Josiah did not move.

“The soundproof one,” she added, voice cracking. “I was in there for almost forty minutes. She laughed from the other side of the door.”

The amber light in the study slid across Josiah’s gold watch when he lifted one hand to the bridge of his nose.

That watch alone cost more than most people’s cars.

The house cost more than entire apartment buildings.

The men outside the door would have crossed state lines for him without asking why.

But none of that mattered when an eight-year-old girl decided the world deserved to burn.

“She is not a normal child, sir,” the nanny whispered. “She bites.
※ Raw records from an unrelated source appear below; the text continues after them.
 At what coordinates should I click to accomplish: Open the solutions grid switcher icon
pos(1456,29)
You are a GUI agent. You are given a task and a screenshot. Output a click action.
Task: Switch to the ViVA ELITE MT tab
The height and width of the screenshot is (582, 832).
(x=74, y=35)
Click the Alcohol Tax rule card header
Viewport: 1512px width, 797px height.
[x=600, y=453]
She screams. She breaks things. She says things no child should know how to say.”

Josiah looked toward the hallway.

Somewhere upstairs, behind a closed bedroom door, Mia was silent.

That was always the part that worried him most.

The screaming was terrible, but the silence felt worse.

“No one can handle her,” the nanny said. “Absolutely no one.”

Josiah’s jaw worked once.

He had built his life on making other people afraid to disappoint him.

He understood pressure, discipline, punishment, loyalty, debt, and consequence.

He did not understand bedtime stories.

He did not understand why a child would throw away every doll she was given, refuse every tutor, terrify every nanny, and then sit awake at night staring at the wall as if waiting for someone who never arrived.

“Leave,” he said.

The nanny fled so fast she nearly twisted one ankle in the doorway.

Josiah remained in the study after she was gone.